Output every entry below word for word, minus the images.

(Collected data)
★ ★ ★
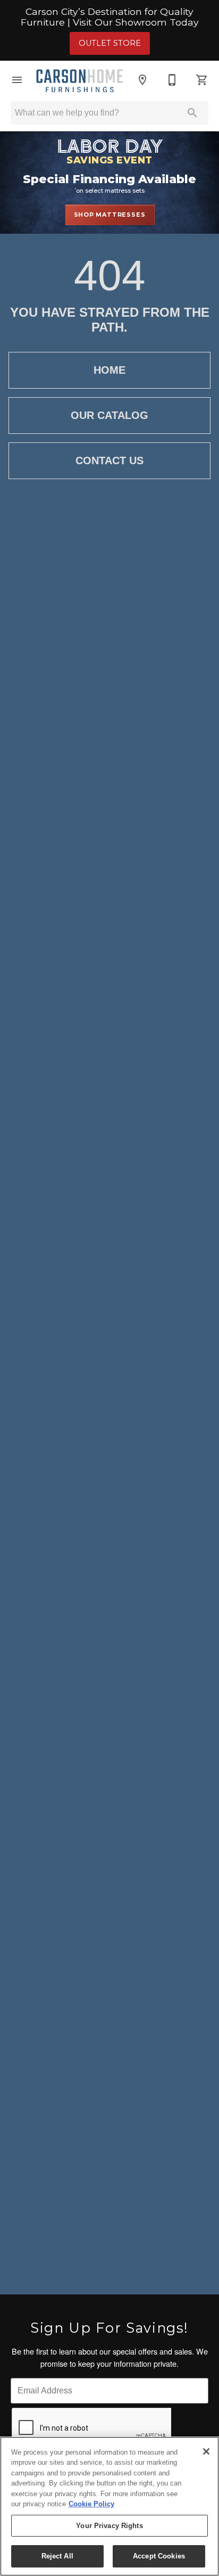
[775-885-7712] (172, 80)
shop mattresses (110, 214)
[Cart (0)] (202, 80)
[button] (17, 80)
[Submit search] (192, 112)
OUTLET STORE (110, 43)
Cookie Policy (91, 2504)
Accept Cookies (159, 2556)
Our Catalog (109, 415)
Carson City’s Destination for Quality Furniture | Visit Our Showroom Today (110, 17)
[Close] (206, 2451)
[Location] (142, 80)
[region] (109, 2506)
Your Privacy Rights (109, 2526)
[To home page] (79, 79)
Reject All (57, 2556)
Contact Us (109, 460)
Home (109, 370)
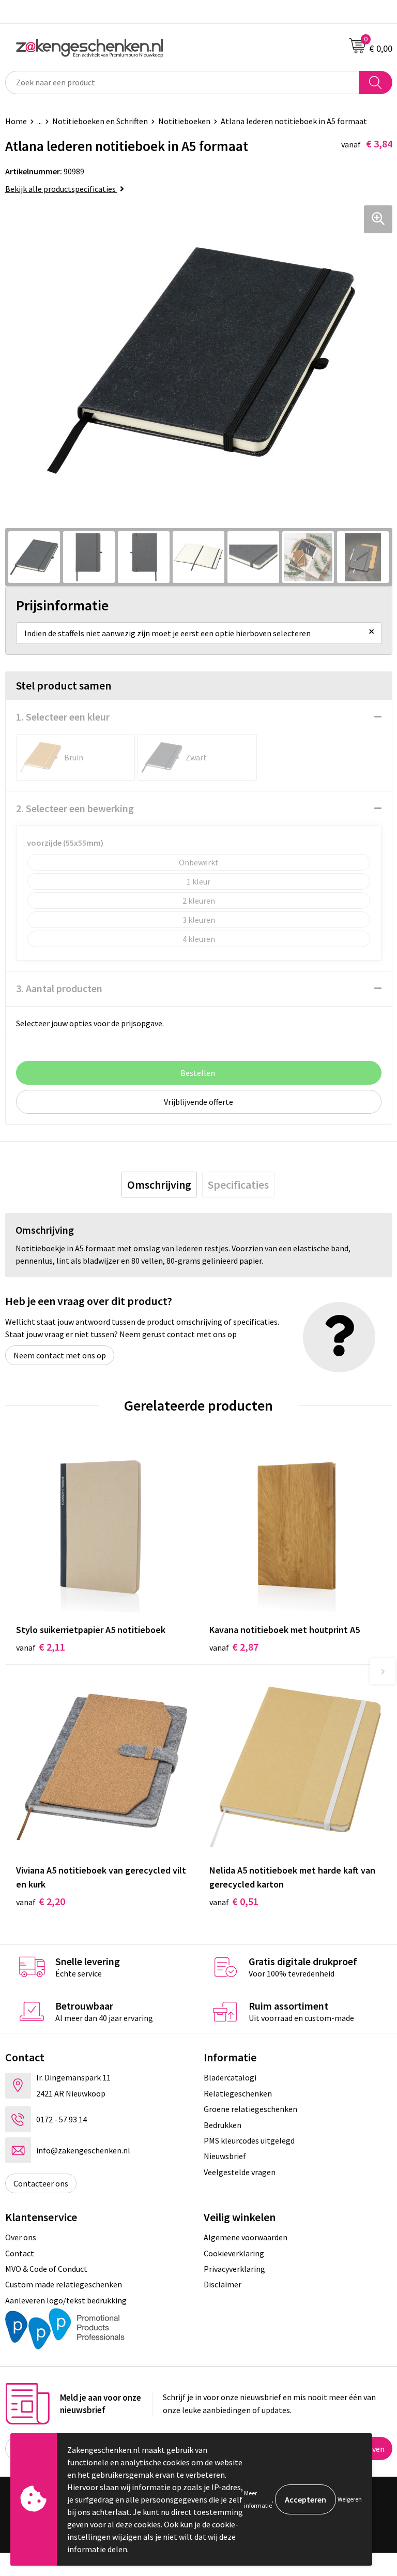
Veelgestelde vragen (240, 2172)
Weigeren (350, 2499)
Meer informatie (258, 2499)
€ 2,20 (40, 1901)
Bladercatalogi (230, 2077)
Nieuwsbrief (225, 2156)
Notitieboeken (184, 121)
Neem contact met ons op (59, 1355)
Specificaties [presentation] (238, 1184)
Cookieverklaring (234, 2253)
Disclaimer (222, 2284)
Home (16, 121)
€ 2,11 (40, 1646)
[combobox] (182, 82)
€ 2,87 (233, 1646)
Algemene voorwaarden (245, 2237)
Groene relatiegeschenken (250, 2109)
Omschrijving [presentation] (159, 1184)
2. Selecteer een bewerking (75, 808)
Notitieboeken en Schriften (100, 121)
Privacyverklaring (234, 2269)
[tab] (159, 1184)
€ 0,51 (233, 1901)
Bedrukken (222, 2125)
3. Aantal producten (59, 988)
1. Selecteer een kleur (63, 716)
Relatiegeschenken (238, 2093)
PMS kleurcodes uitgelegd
★ ★ ★
> _Result of this task_:
[775-885-7712] (172, 80)
shop mattresses (110, 214)
[Cart (0)] (202, 80)
[button] (17, 80)
[Submit search] (192, 112)
OUTLET STORE (110, 43)
Cookie Policy (91, 2504)
Accept Cookies (159, 2556)
Our Catalog (109, 415)
Carson City’s Destination for Quality Furniture | Visit Our Showroom Today (110, 17)
[Close] (206, 2451)
[Location] (142, 80)
[region] (109, 2506)
Your Privacy Rights (109, 2526)
[To home page] (79, 79)
Reject All (57, 2556)
Contact Us (109, 460)
Home (109, 370)
Veelgestelde vragen (240, 2172)
Weigeren (350, 2499)
Meer informatie (258, 2499)
€ 2,20 (40, 1901)
Bladercatalogi (230, 2077)
Nieuwsbrief (225, 2156)
Notitieboeken (184, 121)
Neem contact met ons op (59, 1355)
Specificaties [presentation] (238, 1184)
Cookieverklaring (234, 2253)
Disclaimer (222, 2284)
Home (16, 121)
€ 2,11 (40, 1646)
[combobox] (182, 82)
€ 2,87 (233, 1646)
Algemene voorwaarden (245, 2237)
Groene relatiegeschenken (250, 2109)
Omschrijving [presentation] (159, 1184)
2. Selecteer een bewerking (75, 808)
Notitieboeken en Schriften (100, 121)
Privacyverklaring (234, 2269)
[tab] (159, 1184)
€ 0,51 (233, 1901)
Bedrukken (222, 2125)
3. Aantal producten (59, 988)
1. Selecteer een kleur (63, 716)
Relatiegeschenken (238, 2093)
PMS kleurcodes uitgelegd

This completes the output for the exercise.